The statutory prohibition on the use of public resources for the purpose of “influencing the outcomes of elections” precludes the use of public funds for “supporting or opposing” a candidate or ballot measure “in any manner that is not impartial or neutral.”  A.R.S. § 11-410(H)(2).  “Support” is defined as “to promote the interests or cause of.”  Merriam-Webster.com.  “Oppose” means “to place opposite or against something.”  Id.  By contrast, “impartial” is defined as “treating or affecting all equally” id., while “neutral” means “a position of disengagement,” id.  Thus, the terms “supporting or opposing” are antonymic to “impartial or neutral.”  In other words, it is not possible to “support or oppose” a candidate or ballot measure in an “impartial or neutral” manner.[6]

Despite this apparent tension in the text of the statutory prohibition, it is possible to discern the Legislature’s purpose and intent from the language of the statute.  Courts determine legislative intent from the statutory language, “the general purpose of the act in which it appears, and the language of the act as a whole.”  No Ins. Section v. Indus. Comm’n, 187 Ariz. 131, 132 (App. 1996) (internal citation omitted).  Section 11-410 generally sets forth a prohibition against the use of public resources for the purpose of influencing the outcomes of elections, and attempts to give some parameters for that prohibition through carve outs (that is, distributing informational pamphlets or reporting on official actions (Subsection A); certain government-sponsored forums or debates (Subsection C); and any conduct protected by our federal or state constitution (Subsection G)).  Moreover, the definition in subsection (H)(2) is self-evidently a response to the narrow test set forth in Kromko.  The Court of Appeals in Kromko rejected an impartiality test because, “Had the legislature wanted to make presentation of an impartial analysis a prerequisite to [the use of public] funds and resources to educate the public on a ballot issue, it easily could have done so.”  202 Ariz. at 502 ¶ 7.  With subsection (H)(2), the Legislature made clear that it did require impartiality as an element in the test.  We can thus infer that the Legislature intended the prohibition on the use of public resources to apply not just to uses of public resources that unambiguously urge the electorate to vote in a particular matter, but also to uses of public resources that “support or oppose” a ballot measure ambiguously by presenting the information in “any manner that is not impartial or neutral.”  See A.R.S. § 11‑410(H)(2); see also Ariz. Atty. Gen. Op.

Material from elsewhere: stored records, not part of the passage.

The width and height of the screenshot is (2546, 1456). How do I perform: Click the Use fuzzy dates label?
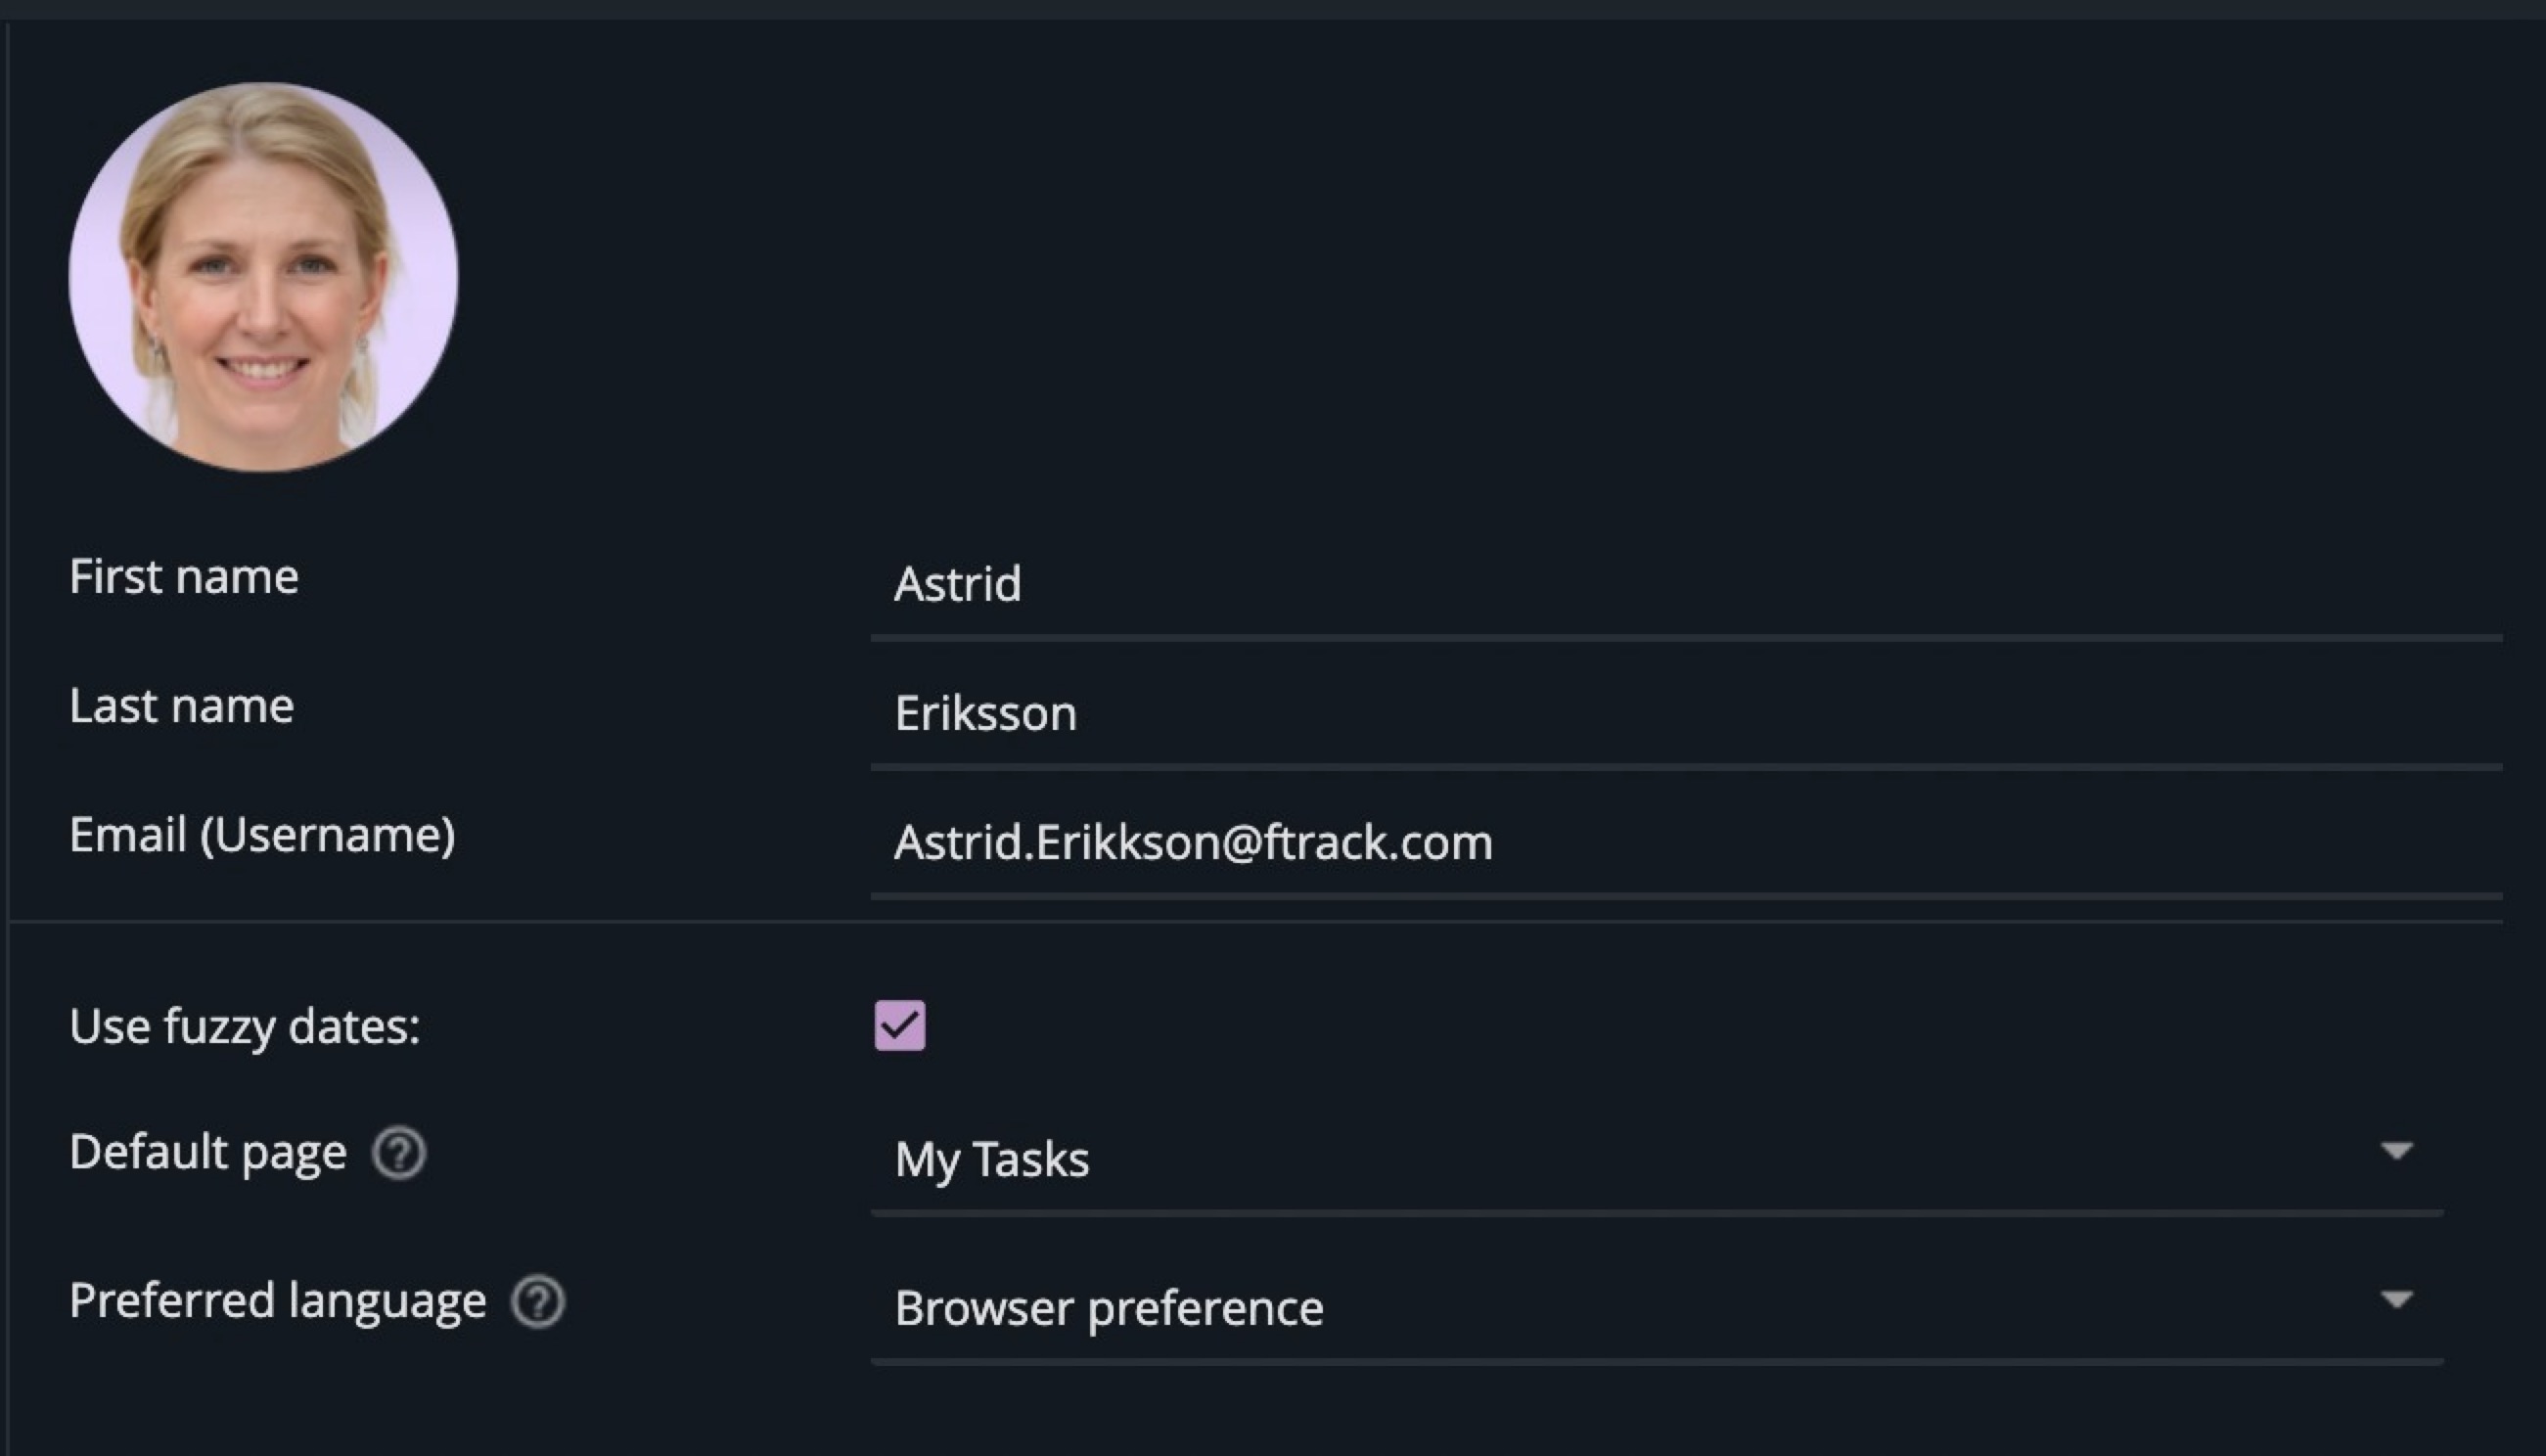tap(245, 1027)
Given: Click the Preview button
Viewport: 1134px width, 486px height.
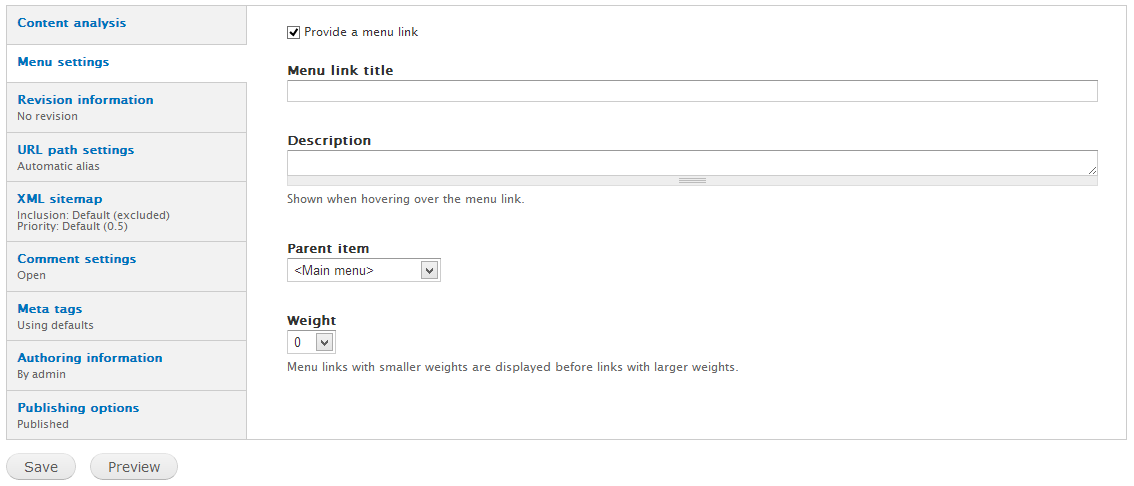Looking at the screenshot, I should (x=134, y=467).
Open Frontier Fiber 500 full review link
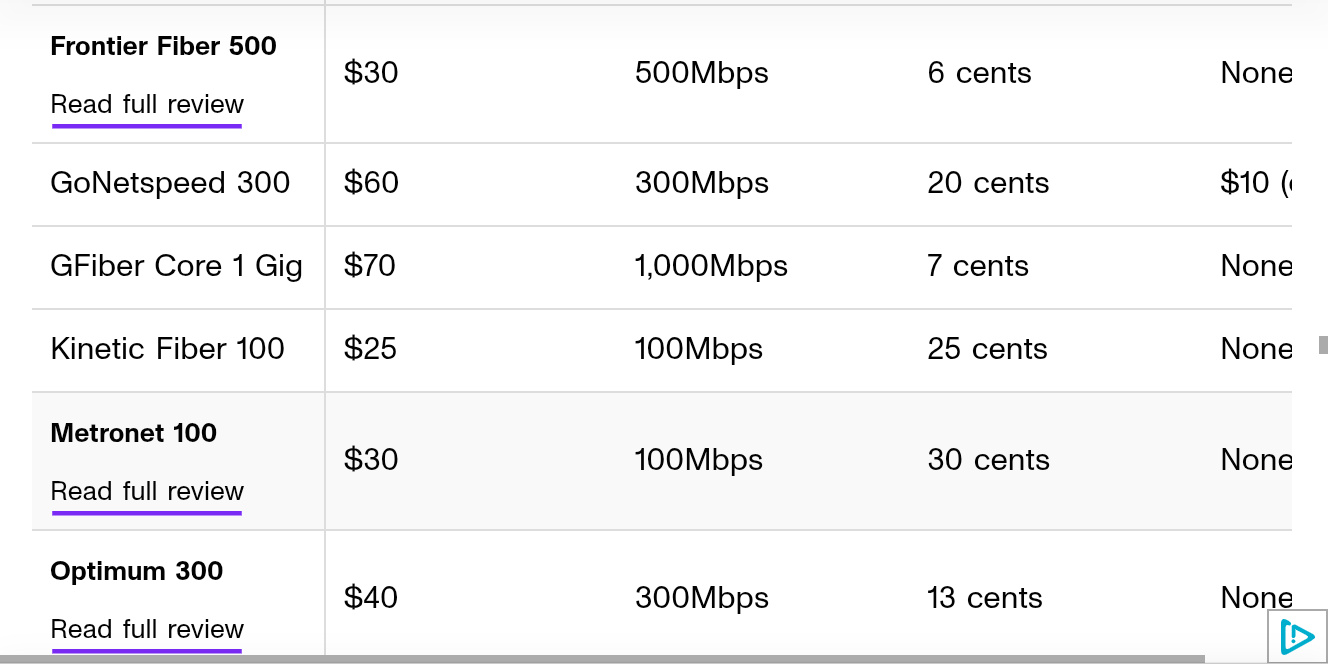The image size is (1328, 664). [147, 105]
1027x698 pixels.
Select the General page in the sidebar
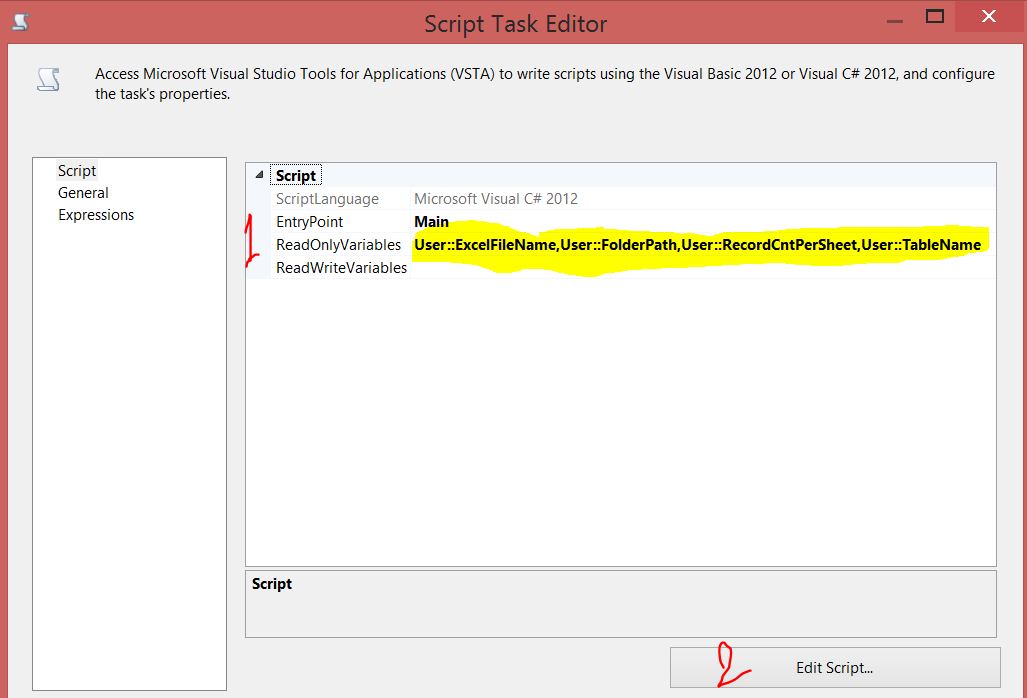tap(83, 192)
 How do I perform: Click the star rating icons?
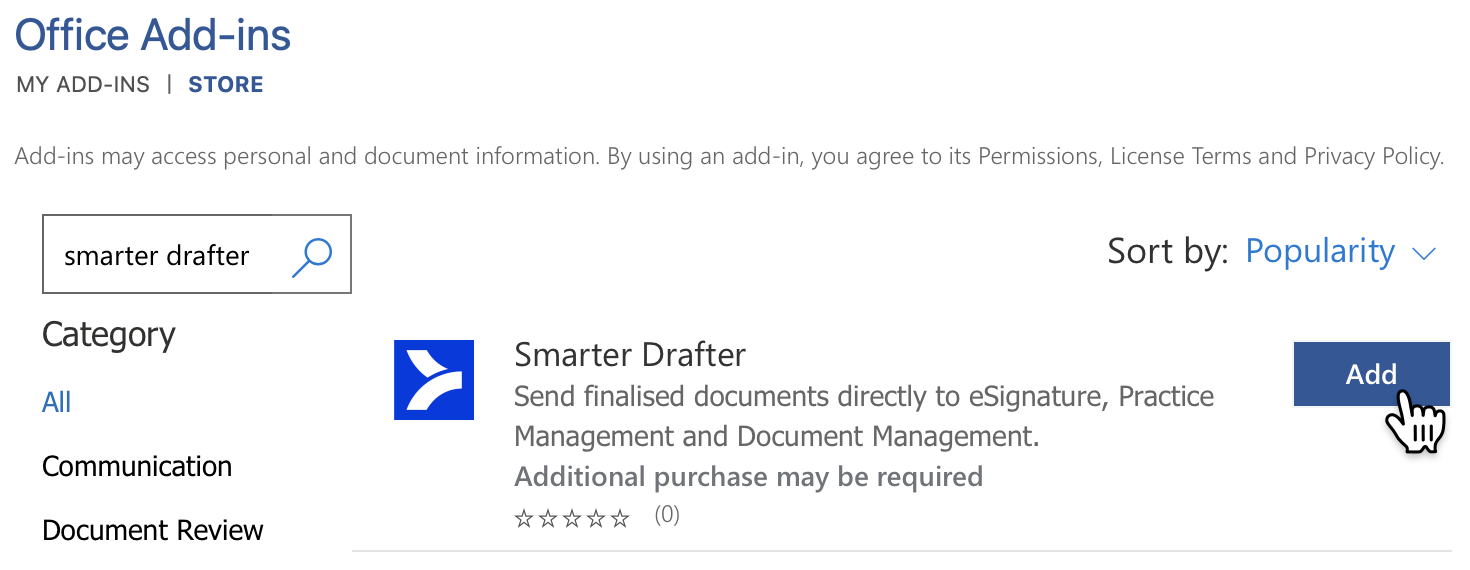pyautogui.click(x=572, y=518)
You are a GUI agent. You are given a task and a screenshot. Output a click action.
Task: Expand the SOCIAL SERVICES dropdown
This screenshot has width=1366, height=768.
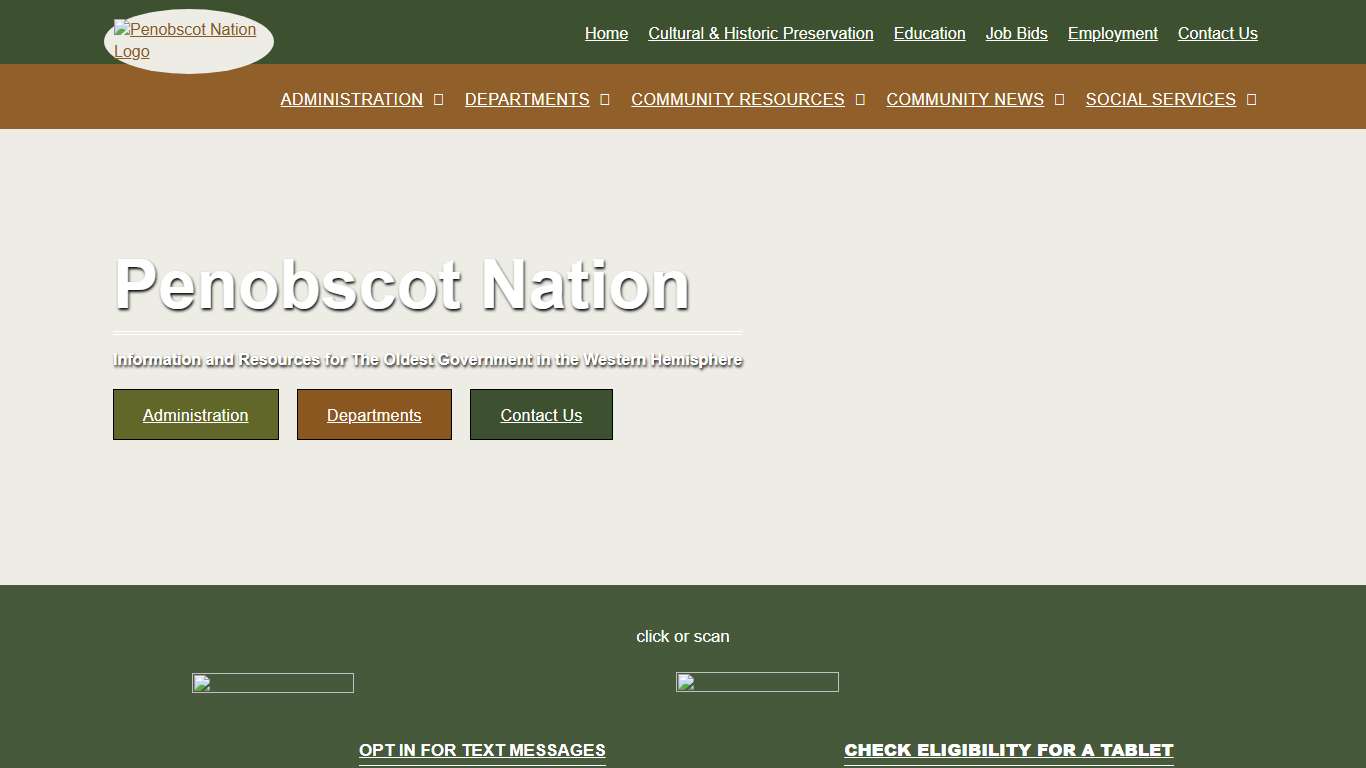[1160, 99]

I00-020 at 2 (allowing responses to inquiries on election issues “in a neutral manner that does not urge support or opposition to a measure”).

In the context of a ballot measure, we thus assess whether the use of public resources is for the purpose of influencing an election using an objective test to determine both its purpose and its manner.  The test looks to: (1) whether the use of public resources has the purpose of supporting or opposing the ballot measure, and (2) whether the use of public resources involves dissemination of information in a manner that is not impartial or neutral.  As noted above, this test is objective.

In many cases, the application of the test will be straightforward.  If the use of public resources unambiguously urges voters to vote for or against a ballot measure, it will violate the statutory prohibitions because (1) it supports or opposes the ballot measure, and (2) there is no question that the use is not impartial or neutral given its unambiguous message for or against the measure.  Similarly, if a reasonable person could not find that the use of public resources supports or opposes a ballot measure, it will not violate the statutory prohibitions because (1) it does not support or oppose a ballot measure, and (2) it must therefore be impartial or neutral with regard to the ballot measure.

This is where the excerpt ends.